A denunciare l’episodio sono stati proprio i vertici dell’ateneo pescarese, il rettore Franco Cuccurullo e il direttore generale Marco Napoleone, che hanno presentato un esposto alla Procura della Repubblica di Chieti. “L’imprenditore” si legge nell’esposto “si è presentato dieci giorni fa all’università e davanti a noi ha raccontato di aver pagato 92 mila euro di soldi in nero per la sperimentazione di un farmaco. Un racconto dettagliato dove ha precisato anche i nomi delle persone ha cui avrebbe versato i soldi in contanti”. I tre ricercatori, come racconta ancora Caporale, avrebbero ricevuto rispettivamente tangenti da 50, 25 e 17 mila euro, a seconda del ruolo rivestito all’interno dell’istituto.
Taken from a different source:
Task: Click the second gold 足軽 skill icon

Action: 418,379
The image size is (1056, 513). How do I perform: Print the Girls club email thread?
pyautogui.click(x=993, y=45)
Tuttavia, le tangenti non sono servite a molto, visto che il farmaco sarebbe stato bocciato dall’Aifa, l’agenzia italiana per il farmaco. “L’imprenditore” a quel punto “ha preteso la restituzione del denaro, che poco dopo avrebbe ricevuto indietro solo in parte. A me e al rettore ha chiesto un risarcimento di 150 mila euro per il danno arrecatogli. Davanti alle obiezioni da parte del rettore, l’imprenditore avrebbe risposto che quello delle tangenti era a suo avviso un sistema dentro l’università e dentro la fondazione dell’ateneo. A quel punto ho inviato l’imprenditore a denunciare il fatto alla Procura, ma la sua risposta è stata che con la denuncia non avrebbe certo ottenuto i fondi. La sensazione è stata come se volesse da noi i soldi persi”.
L’uomo, comunque, non è nuovo a fatti di questo genere. Nel 2008, ricorda ancora La Repubblica, è stato coinvolto in una vicenda di sesso e soldi in cambio di ricette false. In cambio dell’aiuto, a medici e farmacisti andava un compenso dal 5 al 10% del prezzo del farmaco oppure le prestazioni di una prostituta. Una decina le ragazze italiane e colombiane coinvolte che incontravano i clienti in tre alberghi, tra L’Aquila, a Cagliari e a Napoli.